#### RECORDS SUPPLIED:
━━━━━━━━━━━━━━━━━━━━━━━━━━━━━━

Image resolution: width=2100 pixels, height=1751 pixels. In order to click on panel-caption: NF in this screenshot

━━━━━━━━━━━━━━━━━━━━━━━━━━━━━━

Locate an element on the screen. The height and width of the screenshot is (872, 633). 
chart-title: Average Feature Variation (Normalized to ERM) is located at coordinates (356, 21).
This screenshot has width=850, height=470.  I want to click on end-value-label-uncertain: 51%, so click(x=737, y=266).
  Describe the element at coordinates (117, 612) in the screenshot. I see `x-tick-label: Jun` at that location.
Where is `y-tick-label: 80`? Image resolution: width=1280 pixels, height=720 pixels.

━━━━━━━━━━━━━━━━━━━━━━━━━━━━━━

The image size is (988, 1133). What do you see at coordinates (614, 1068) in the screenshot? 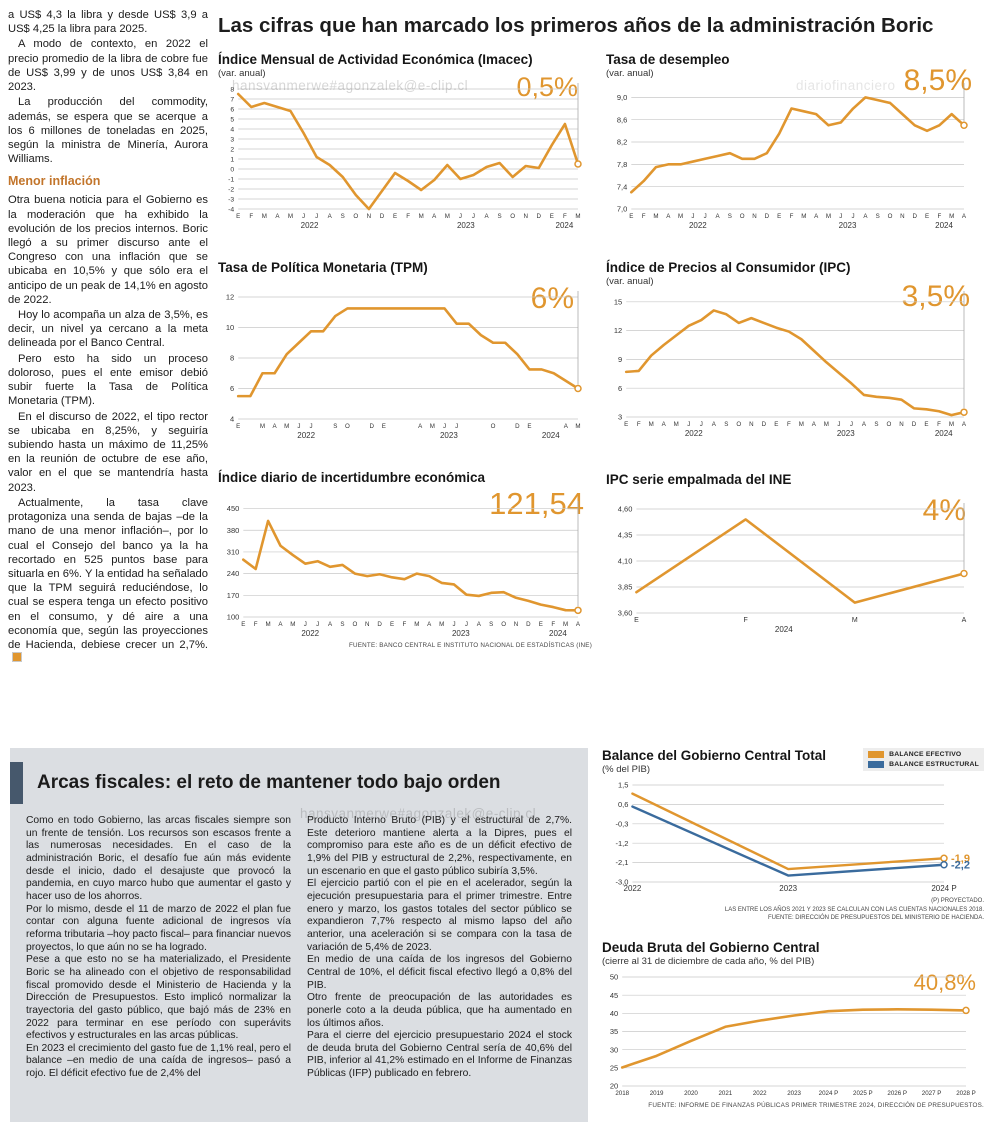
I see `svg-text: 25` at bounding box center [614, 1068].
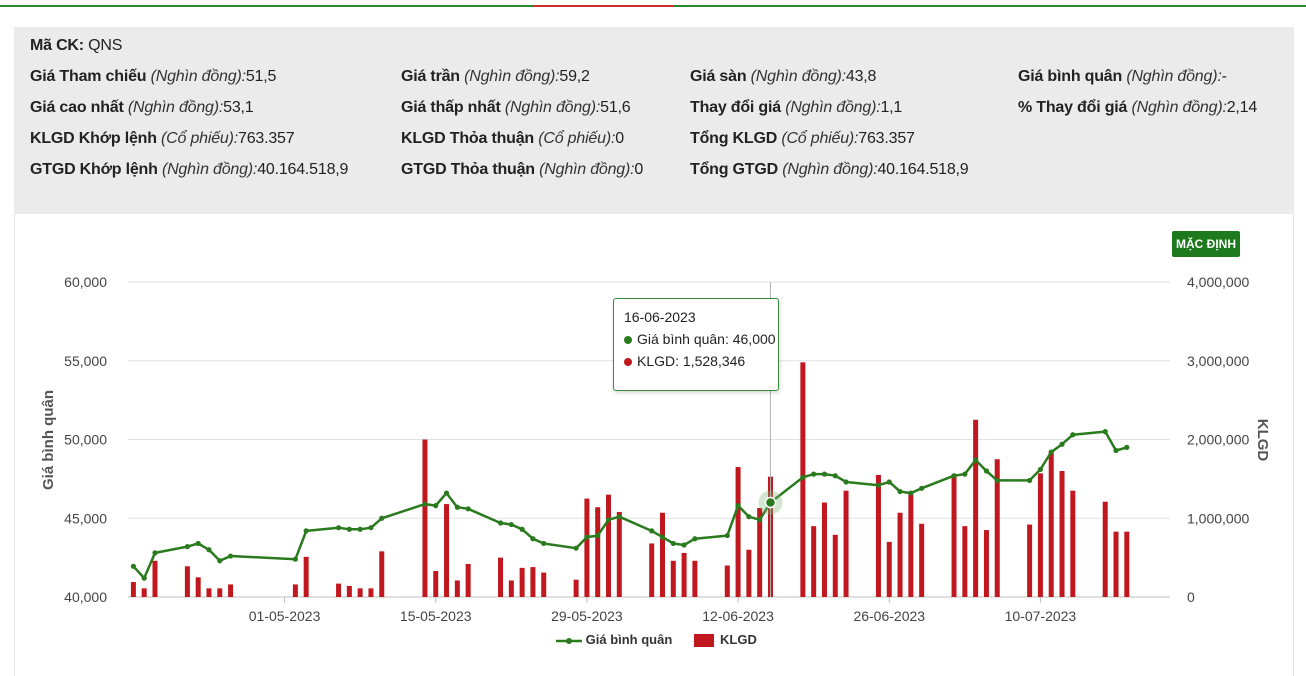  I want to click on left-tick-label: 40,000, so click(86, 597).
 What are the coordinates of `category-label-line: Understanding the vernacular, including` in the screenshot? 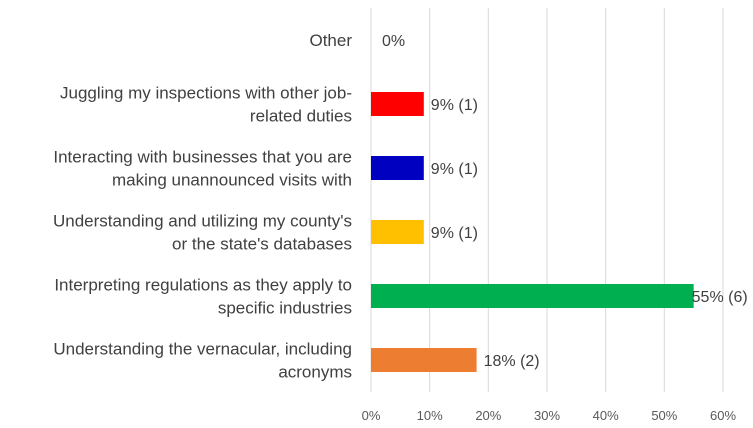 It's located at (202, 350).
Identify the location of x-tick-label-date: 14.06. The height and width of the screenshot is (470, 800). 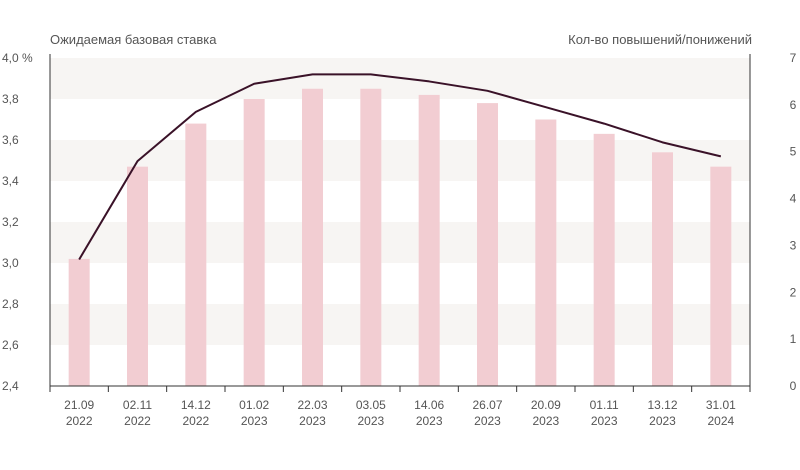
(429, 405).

━━━━━━━━━━━━━━━━━━━━━━━━━━━━━━

#### TASK DESCRIPTION:
Write out the data verbatim from the line containing "This screenshot has" through the line containing "pixels, height=720 pixels.", including both of those lines.

#### WORKED SOLUTION:
This screenshot has width=850, height=470.  I want to click on end-value-label-uncertain: 51%, so click(x=737, y=266).
  Describe the element at coordinates (117, 612) in the screenshot. I see `x-tick-label: Jun` at that location.
Where is `y-tick-label: 80`? Image resolution: width=1280 pixels, height=720 pixels.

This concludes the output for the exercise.